Saat 10:10. Pencere ardından gelen seslere kulak kabarttı. Apartmanın kapısı açıldı. Ne dediğini umursamadan hoparlörle gezen bir arabayı dinledi. Evdeki sessizliği bozacak her sesi kovalayıp durdu. Hayallerine tutunup yol almak isteyen düşüncelerini silkeledi. Düşüncelerinin düşüşlerini bile dinlemek istedi: Ah! Öksürdü. Sigarasını iki dudağının arasına bıraktı. Çakmağına yeltenmeden önce gözleri mutfak penceresinin az biraz ötesinde görünen yeşilliklere uzandı. Daldı. Efkârlanan her insan gibi bir türkü duymak istedi.
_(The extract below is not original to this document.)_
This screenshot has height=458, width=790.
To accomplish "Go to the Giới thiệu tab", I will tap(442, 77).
Radyonun kablosunu prize takıp sigarasını yaktı. İlk dumanı salıverdikten sonra kanalları tek tek geçti. Hayat dolu şarkıların çaldığı frekanslardan tiksindi. Nihayet bir türkü buldu. Efkârı sımsıcak oldu. Duvarın rengi kucakladı onu, fildişi rengiyle hayallerine tutunup benliğini fildişi sahillerine attı. Hareketten bitap düşmüş bir işçi gibi hayallerinden yoruldu. Saçlarındaki aklar hayal kurmaya hakkı olmadığını söylüyordu. İnsan bir yaştan sonra aynaya da ihtiyaç duymuyordu. Süt beyaz akan dereler gibi duran saç telleri artık sırıtmıyordu, artık sadece saçları vardı. Sigarasını öyle bir içine çekti ki izmaritine değin dayandı küller. Tüketmişti, tükenmişti.
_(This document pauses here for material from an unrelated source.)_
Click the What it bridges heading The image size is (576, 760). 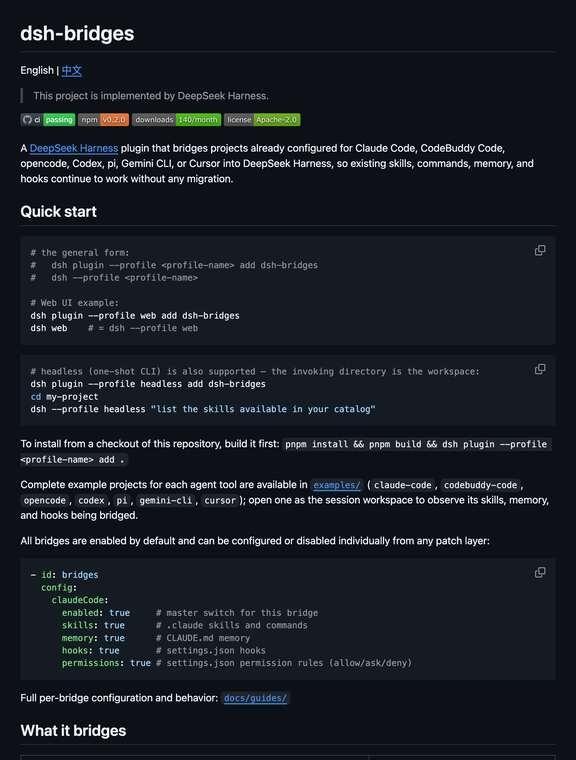tap(73, 731)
Saat 10:15. Sıcak bir yemek kokusu duymak istedi. Bir domatesi kaç parçaya bölmesi gerektiğini düşünmekten aile kurmayı düşünememişti. Sevdiği bir kız vardı: Ayşe. N’apıyordu acaba? Oradan oraya giden bir muhabir olduğu için kız veren olmamıştı kendisine. Etrafına bakındı. Evde her şey vardı ve her şey yerli yerindeydi. Ama sadece bir evdi, evim diyemedi. Saatlerdir önünde duran şantiye kahvaltısından bozma üç beş lokmayı da yiyememişti. Şu yaşına kadar neden bunu düşünememişti? Neden hep kendine yetmek istemiş ama başkasında kendi varlığını aramamıştı? Domatesi kaç parçaya böleceğini artık biliyordu. Ancak bölse dahi diğer yarısı zayi olacaktı. Zaten her şeyi zayi eden bir “oradan oraya” varlığı vardı.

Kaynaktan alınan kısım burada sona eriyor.